Split the conversations instead:
Meeting 1: Performance Conversation
- Focus: What happened this year?
- Topics: Results, achievements, gaps
- Outcome: Shared understanding of performance
Meeting 2: Development Conversation (one week later)
- Focus: What’s next?
- Topics: Aspirations, strengths, growth areas, development plan
- Outcome: A contract for growth
When you separate these discussions, people can receive feedback without fear — and be honest about growth without judgment. You create space for both accountability and possibility.
Tip 3: Schedule a Year Ahead
Common mistake: Scrambling to find time weeks before reviews are due.
Better approach: Schedule annual reviews twelve months in advance.
It might sound ambitious, but here’s why it matters: when you schedule reviews at the last minute, you send a message that it’s not important. People feel that. They get anxious and wonder if the conversation will even happen.
When reviews are already blocked in your calendar for next year, it sends a different message: This relationship matters.
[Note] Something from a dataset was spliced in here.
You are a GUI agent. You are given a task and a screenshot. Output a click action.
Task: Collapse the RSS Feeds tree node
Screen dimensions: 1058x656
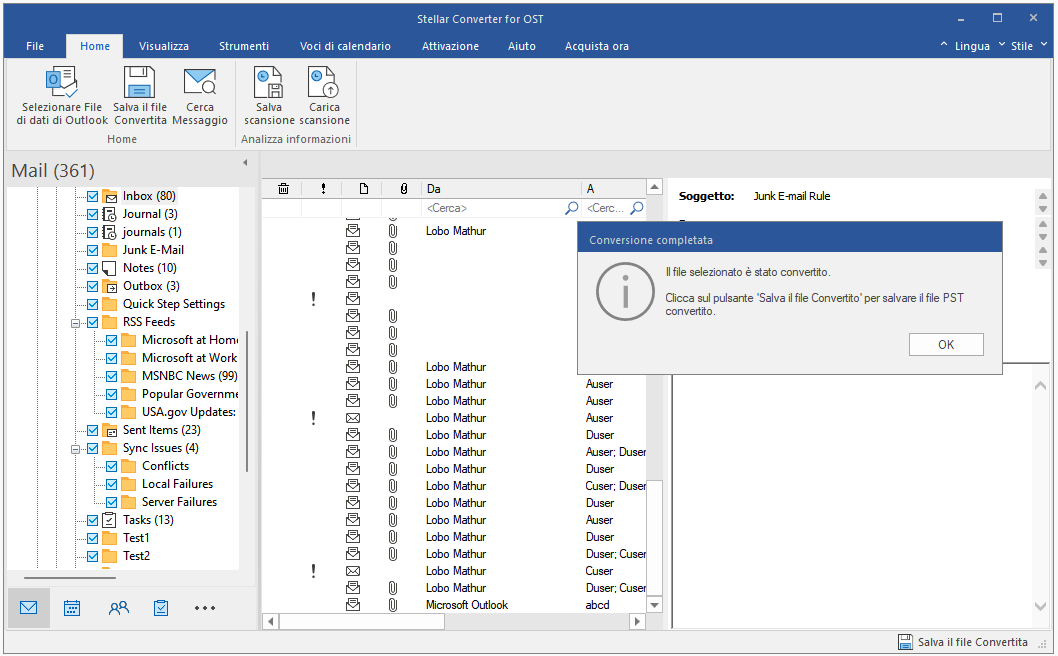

Your development matters.
How to make it work:
- Schedule two separate meetings — one for performance, one for development
- Block preparation time for both of you
- Share your contracting questions ahead of time
- Ask your team member, “What do you want to focus on in our conversation?”
When you schedule with intention, you create space for real dialogue: not rushed, not squeezed in. Real.
The Paradox
The paradox of leadership is this: the more you try to control performance through evaluation, the less engagement you create. But when you consciously design how you work together, performance follows — built on trust, clarity, and shared purpose.
Annual reviews don’t have to be dreaded. They can be transformative: Prepare to contract. Split performance from development. Schedule a year ahead.
Three simple shifts. One powerful outcome.
You’re not just managing performance — you’re contracting for it.
Start Now

Open your calendar and schedule next year’s reviews. And... don't forget this year's reviews if not scheduled already 😁
Share your contracting questions with your team, and invite them to co-create what’s possible when reviews become real partnerships.
That’s how you turn pain into performance.